RECORD EXCERPTS Block Start

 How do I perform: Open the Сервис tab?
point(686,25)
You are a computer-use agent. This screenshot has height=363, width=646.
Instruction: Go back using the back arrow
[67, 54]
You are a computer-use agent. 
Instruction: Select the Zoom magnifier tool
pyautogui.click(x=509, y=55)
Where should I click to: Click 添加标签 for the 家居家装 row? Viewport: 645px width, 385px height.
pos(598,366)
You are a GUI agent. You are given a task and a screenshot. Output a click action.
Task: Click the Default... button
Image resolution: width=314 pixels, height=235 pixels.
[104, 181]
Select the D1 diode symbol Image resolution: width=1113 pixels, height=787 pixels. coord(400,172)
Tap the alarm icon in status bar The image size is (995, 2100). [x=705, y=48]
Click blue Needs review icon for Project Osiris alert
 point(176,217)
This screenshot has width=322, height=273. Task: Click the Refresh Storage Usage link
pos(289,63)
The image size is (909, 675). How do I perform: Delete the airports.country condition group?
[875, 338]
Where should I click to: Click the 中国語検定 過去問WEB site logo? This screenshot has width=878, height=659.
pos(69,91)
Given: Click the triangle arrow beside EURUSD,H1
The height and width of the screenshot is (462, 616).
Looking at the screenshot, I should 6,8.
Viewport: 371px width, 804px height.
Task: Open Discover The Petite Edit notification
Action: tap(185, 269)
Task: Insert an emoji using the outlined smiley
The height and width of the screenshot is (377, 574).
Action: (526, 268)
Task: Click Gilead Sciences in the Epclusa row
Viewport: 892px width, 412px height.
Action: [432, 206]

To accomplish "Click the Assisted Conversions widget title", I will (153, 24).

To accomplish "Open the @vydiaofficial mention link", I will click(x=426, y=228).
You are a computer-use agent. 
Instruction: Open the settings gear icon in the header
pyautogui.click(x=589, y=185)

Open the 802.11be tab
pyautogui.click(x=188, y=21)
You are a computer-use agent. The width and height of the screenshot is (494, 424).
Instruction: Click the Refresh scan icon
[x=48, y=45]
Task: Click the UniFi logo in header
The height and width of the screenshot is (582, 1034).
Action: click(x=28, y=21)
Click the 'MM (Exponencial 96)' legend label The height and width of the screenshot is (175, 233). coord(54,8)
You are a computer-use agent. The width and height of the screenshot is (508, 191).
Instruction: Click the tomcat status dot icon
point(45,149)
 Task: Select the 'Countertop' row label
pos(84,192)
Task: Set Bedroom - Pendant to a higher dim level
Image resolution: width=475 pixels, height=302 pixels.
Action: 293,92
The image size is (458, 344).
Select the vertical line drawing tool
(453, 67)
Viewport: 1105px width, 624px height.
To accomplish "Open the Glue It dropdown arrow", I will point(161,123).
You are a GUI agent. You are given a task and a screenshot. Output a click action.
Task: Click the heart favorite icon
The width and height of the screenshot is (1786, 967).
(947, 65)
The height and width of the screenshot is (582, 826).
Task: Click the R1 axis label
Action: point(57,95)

RECORD EXCERPTS Block End

THE TASK: So that nothing is lost, please reproduce each entry exactly as written.

WRITTEN RESPONSE:
 How do I perform: Open the Сервис tab?
point(686,25)
You are a computer-use agent. This screenshot has height=363, width=646.
Instruction: Go back using the back arrow
[67, 54]
You are a computer-use agent. 
Instruction: Select the Zoom magnifier tool
pyautogui.click(x=509, y=55)
Where should I click to: Click 添加标签 for the 家居家装 row? Viewport: 645px width, 385px height.
pos(598,366)
You are a GUI agent. You are given a task and a screenshot. Output a click action.
Task: Click the Default... button
Image resolution: width=314 pixels, height=235 pixels.
[104, 181]
Select the D1 diode symbol Image resolution: width=1113 pixels, height=787 pixels. coord(400,172)
Tap the alarm icon in status bar The image size is (995, 2100). [x=705, y=48]
Click blue Needs review icon for Project Osiris alert
 point(176,217)
This screenshot has width=322, height=273. Task: Click the Refresh Storage Usage link
pos(289,63)
The image size is (909, 675). How do I perform: Delete the airports.country condition group?
[875, 338]
Where should I click to: Click the 中国語検定 過去問WEB site logo? This screenshot has width=878, height=659.
pos(69,91)
Given: Click the triangle arrow beside EURUSD,H1
The height and width of the screenshot is (462, 616).
Looking at the screenshot, I should 6,8.
Viewport: 371px width, 804px height.
Task: Open Discover The Petite Edit notification
Action: tap(185, 269)
Task: Insert an emoji using the outlined smiley
The height and width of the screenshot is (377, 574).
Action: (526, 268)
Task: Click Gilead Sciences in the Epclusa row
Viewport: 892px width, 412px height.
Action: [432, 206]

To accomplish "Click the Assisted Conversions widget title", I will (153, 24).

To accomplish "Open the @vydiaofficial mention link", I will click(x=426, y=228).
You are a computer-use agent. 
Instruction: Open the settings gear icon in the header
pyautogui.click(x=589, y=185)

Open the 802.11be tab
pyautogui.click(x=188, y=21)
You are a computer-use agent. The width and height of the screenshot is (494, 424).
Instruction: Click the Refresh scan icon
[x=48, y=45]
Task: Click the UniFi logo in header
The height and width of the screenshot is (582, 1034).
Action: click(x=28, y=21)
Click the 'MM (Exponencial 96)' legend label The height and width of the screenshot is (175, 233). coord(54,8)
You are a computer-use agent. The width and height of the screenshot is (508, 191).
Instruction: Click the tomcat status dot icon
point(45,149)
 Task: Select the 'Countertop' row label
pos(84,192)
Task: Set Bedroom - Pendant to a higher dim level
Image resolution: width=475 pixels, height=302 pixels.
Action: 293,92
The image size is (458, 344).
Select the vertical line drawing tool
(453, 67)
Viewport: 1105px width, 624px height.
To accomplish "Open the Glue It dropdown arrow", I will point(161,123).
You are a GUI agent. You are given a task and a screenshot. Output a click action.
Task: Click the heart favorite icon
The width and height of the screenshot is (1786, 967).
(947, 65)
The height and width of the screenshot is (582, 826).
Task: Click the R1 axis label
Action: point(57,95)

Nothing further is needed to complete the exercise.